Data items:
..............................

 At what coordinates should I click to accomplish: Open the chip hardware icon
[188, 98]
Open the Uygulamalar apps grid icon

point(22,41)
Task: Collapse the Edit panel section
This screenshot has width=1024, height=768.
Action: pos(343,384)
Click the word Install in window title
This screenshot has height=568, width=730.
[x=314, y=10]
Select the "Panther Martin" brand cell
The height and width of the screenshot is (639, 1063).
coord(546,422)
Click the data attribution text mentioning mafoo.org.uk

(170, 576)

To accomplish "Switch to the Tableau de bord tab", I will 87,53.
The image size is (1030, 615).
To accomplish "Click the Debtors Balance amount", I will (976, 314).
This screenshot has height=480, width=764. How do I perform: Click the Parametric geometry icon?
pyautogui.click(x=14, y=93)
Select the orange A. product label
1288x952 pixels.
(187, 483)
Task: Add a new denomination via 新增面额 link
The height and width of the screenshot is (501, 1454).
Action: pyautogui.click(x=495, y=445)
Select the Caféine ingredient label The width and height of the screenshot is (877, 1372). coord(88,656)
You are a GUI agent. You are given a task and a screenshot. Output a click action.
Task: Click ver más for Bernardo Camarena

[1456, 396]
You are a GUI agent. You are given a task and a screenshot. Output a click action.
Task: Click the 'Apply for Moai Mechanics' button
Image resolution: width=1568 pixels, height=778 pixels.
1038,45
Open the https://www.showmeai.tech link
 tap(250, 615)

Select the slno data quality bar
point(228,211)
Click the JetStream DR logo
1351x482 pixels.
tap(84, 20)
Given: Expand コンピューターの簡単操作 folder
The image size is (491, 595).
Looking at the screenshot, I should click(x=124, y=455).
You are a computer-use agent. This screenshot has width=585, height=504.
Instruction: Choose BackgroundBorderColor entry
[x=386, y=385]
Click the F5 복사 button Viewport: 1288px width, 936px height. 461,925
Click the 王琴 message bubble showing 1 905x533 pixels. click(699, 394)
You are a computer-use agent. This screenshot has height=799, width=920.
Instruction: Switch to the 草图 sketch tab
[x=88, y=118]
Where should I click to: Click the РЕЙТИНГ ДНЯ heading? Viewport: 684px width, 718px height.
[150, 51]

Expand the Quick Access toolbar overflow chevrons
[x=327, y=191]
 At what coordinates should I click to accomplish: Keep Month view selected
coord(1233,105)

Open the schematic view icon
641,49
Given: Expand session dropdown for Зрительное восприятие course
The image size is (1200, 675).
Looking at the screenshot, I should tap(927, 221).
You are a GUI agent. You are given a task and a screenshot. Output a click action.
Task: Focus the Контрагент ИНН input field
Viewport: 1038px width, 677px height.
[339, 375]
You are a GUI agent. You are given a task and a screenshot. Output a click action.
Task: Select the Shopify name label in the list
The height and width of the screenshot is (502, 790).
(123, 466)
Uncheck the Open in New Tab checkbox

..............................

_What to work on_: Reproduce all of the entries above verbatim, line for line.

_Response to this exercise_:
 At what coordinates should I click to accomplish: Open the chip hardware icon
[188, 98]
Open the Uygulamalar apps grid icon

point(22,41)
Task: Collapse the Edit panel section
This screenshot has width=1024, height=768.
Action: pos(343,384)
Click the word Install in window title
This screenshot has height=568, width=730.
[x=314, y=10]
Select the "Panther Martin" brand cell
The height and width of the screenshot is (639, 1063).
coord(546,422)
Click the data attribution text mentioning mafoo.org.uk

(170, 576)

To accomplish "Switch to the Tableau de bord tab", I will 87,53.
The image size is (1030, 615).
To accomplish "Click the Debtors Balance amount", I will (976, 314).
This screenshot has height=480, width=764. How do I perform: Click the Parametric geometry icon?
pyautogui.click(x=14, y=93)
Select the orange A. product label
1288x952 pixels.
(187, 483)
Task: Add a new denomination via 新增面额 link
The height and width of the screenshot is (501, 1454).
Action: pyautogui.click(x=495, y=445)
Select the Caféine ingredient label The width and height of the screenshot is (877, 1372). coord(88,656)
You are a GUI agent. You are given a task and a screenshot. Output a click action.
Task: Click ver más for Bernardo Camarena

[1456, 396]
You are a GUI agent. You are given a task and a screenshot. Output a click action.
Task: Click the 'Apply for Moai Mechanics' button
Image resolution: width=1568 pixels, height=778 pixels.
1038,45
Open the https://www.showmeai.tech link
 tap(250, 615)

Select the slno data quality bar
point(228,211)
Click the JetStream DR logo
1351x482 pixels.
tap(84, 20)
Given: Expand コンピューターの簡単操作 folder
The image size is (491, 595).
Looking at the screenshot, I should click(x=124, y=455).
You are a computer-use agent. This screenshot has width=585, height=504.
Instruction: Choose BackgroundBorderColor entry
[x=386, y=385]
Click the F5 복사 button Viewport: 1288px width, 936px height. 461,925
Click the 王琴 message bubble showing 1 905x533 pixels. click(699, 394)
You are a computer-use agent. This screenshot has height=799, width=920.
Instruction: Switch to the 草图 sketch tab
[x=88, y=118]
Where should I click to: Click the РЕЙТИНГ ДНЯ heading? Viewport: 684px width, 718px height.
[150, 51]

Expand the Quick Access toolbar overflow chevrons
[x=327, y=191]
 At what coordinates should I click to accomplish: Keep Month view selected
coord(1233,105)

Open the schematic view icon
641,49
Given: Expand session dropdown for Зрительное восприятие course
The image size is (1200, 675).
Looking at the screenshot, I should tap(927, 221).
You are a GUI agent. You are given a task and a screenshot. Output a click action.
Task: Focus the Контрагент ИНН input field
Viewport: 1038px width, 677px height.
[339, 375]
You are a GUI agent. You are given a task and a screenshot. Output a click action.
Task: Select the Shopify name label in the list
The height and width of the screenshot is (502, 790).
(123, 466)
Uncheck the Open in New Tab checkbox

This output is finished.